Él afirmó con la cabeza, no podía dejar de sonreír. Estaba lleno de dicha.

Joan se encaramó por la cuerda en la oscuridad más absoluta y con tal ímpetu que a punto estuvo de golpearse la cabeza contra las celosías. Allí tuvo que sujetarse al maderamen y a una segunda cuerda que Anna le ofreció para poder entrar a través del ventanal.

A la luz tenue de un candil los amantes se abrazaron cubriéndose de besos. Aquella era una habitación para invitados y, una vez recogida la cuerda, Anna quiso quedarse en ella porque ofrecía un escape inmediato en caso de apuro. Él pidió bajar al dormitorio conyugal, pero Anna se negó con rotundidad; aparte de un mayor peligro, le parecía una falta de respeto a su marido.
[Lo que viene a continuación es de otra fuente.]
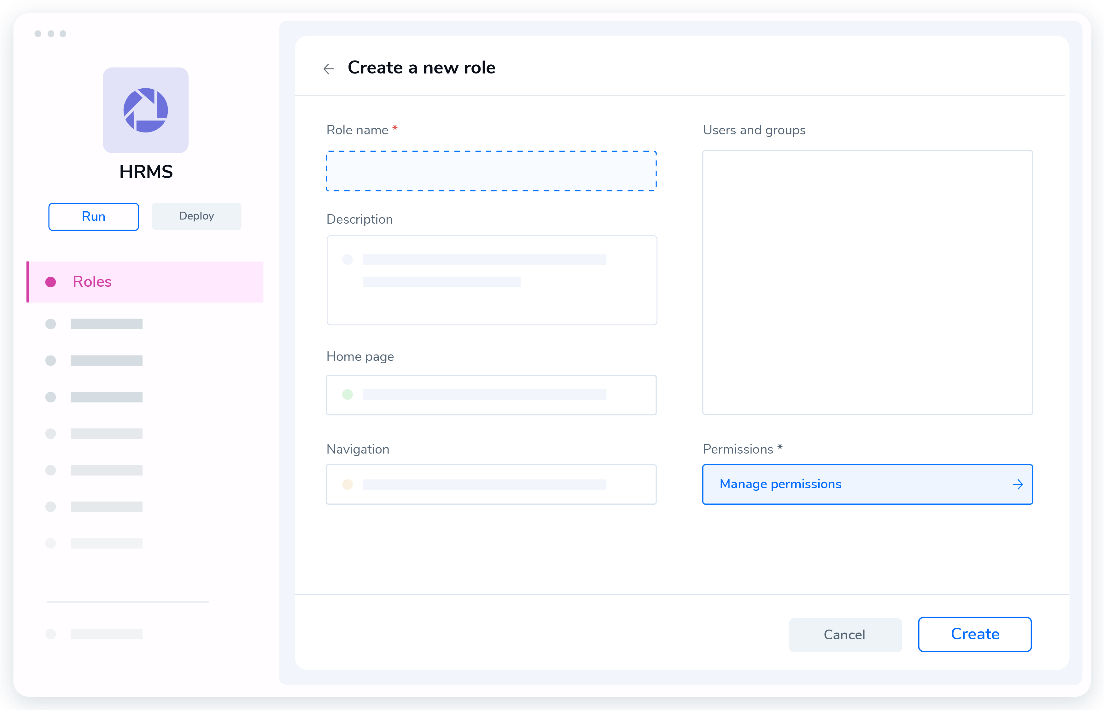Viewport: 1104px width, 710px height.
Task: Click the green dot in Home page field
Action: [x=348, y=394]
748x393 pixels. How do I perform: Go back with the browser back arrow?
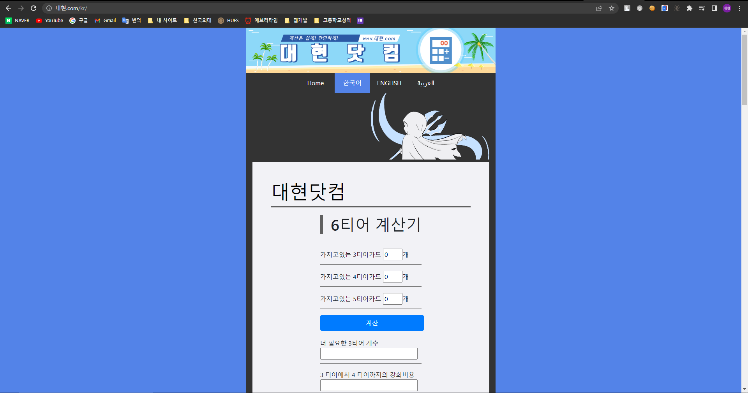coord(8,8)
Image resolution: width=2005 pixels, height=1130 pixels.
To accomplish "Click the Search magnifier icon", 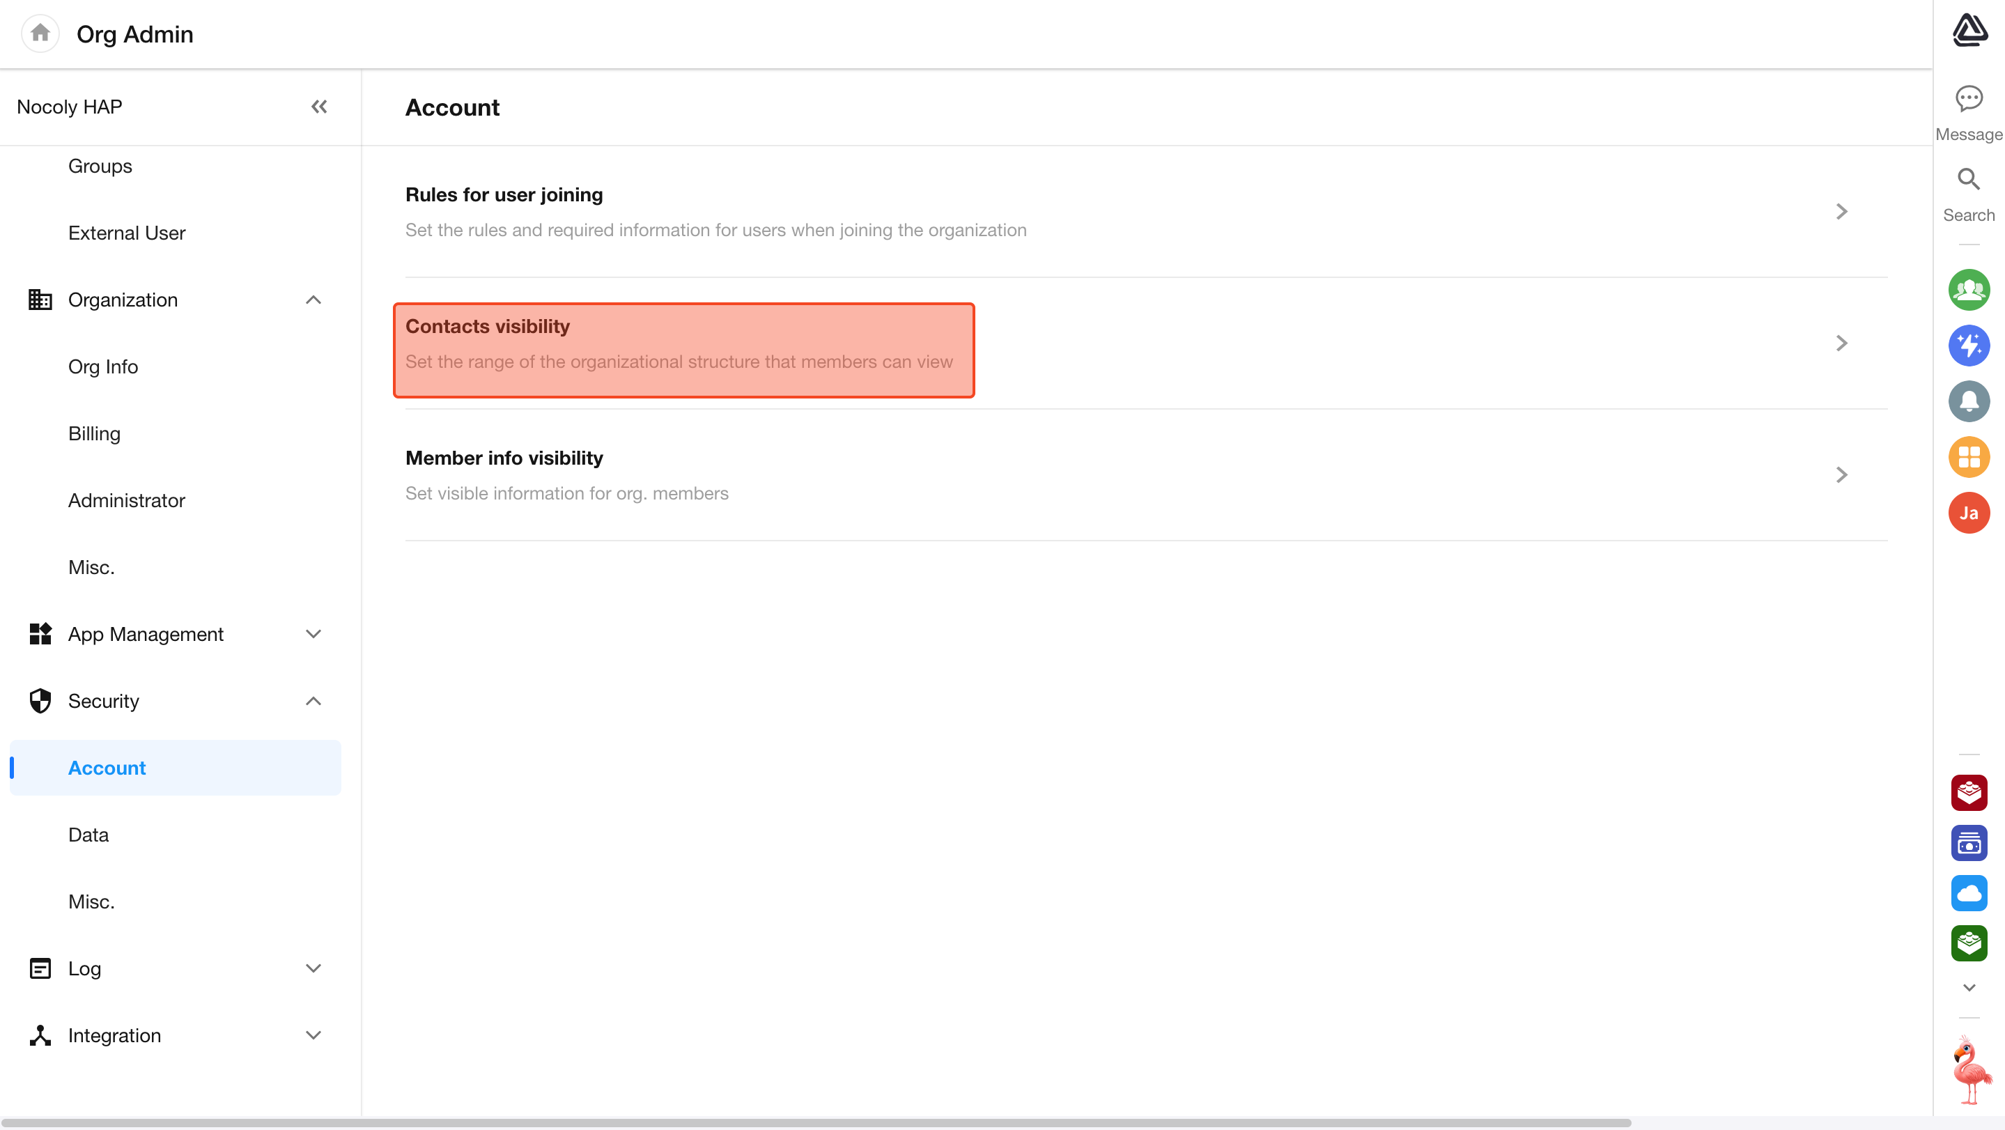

Fue una noche maravillosa pero también de sufrimiento. Joan gozaba de los besos, de los abrazos, del dulce contacto con las redondeces de ella y se colocaba encima de su amada en la cama, ambos vestidos. Pero moría de deseo y las veces que su mano buscaba por debajo de la falda, ella la detenía a la altura de la rodilla.

—Recordad vuestra promesa.

—Os deseo —gemía él.

—Yo también. Pero tengo un deber que cumplir.

Joan se sometía con un suspiro doloroso diciéndose que al menos sentía su calor, su amor, su presencia. Solo aquello era ya una bendición del cielo y debía dar gracias y gozarlo en lugar de lamentarse por no tener el resto. Pasaron las horas acariciándose entre susurros de pasión en los que de mil formas se recordaban su amor, prometiéndolo para la eternidad.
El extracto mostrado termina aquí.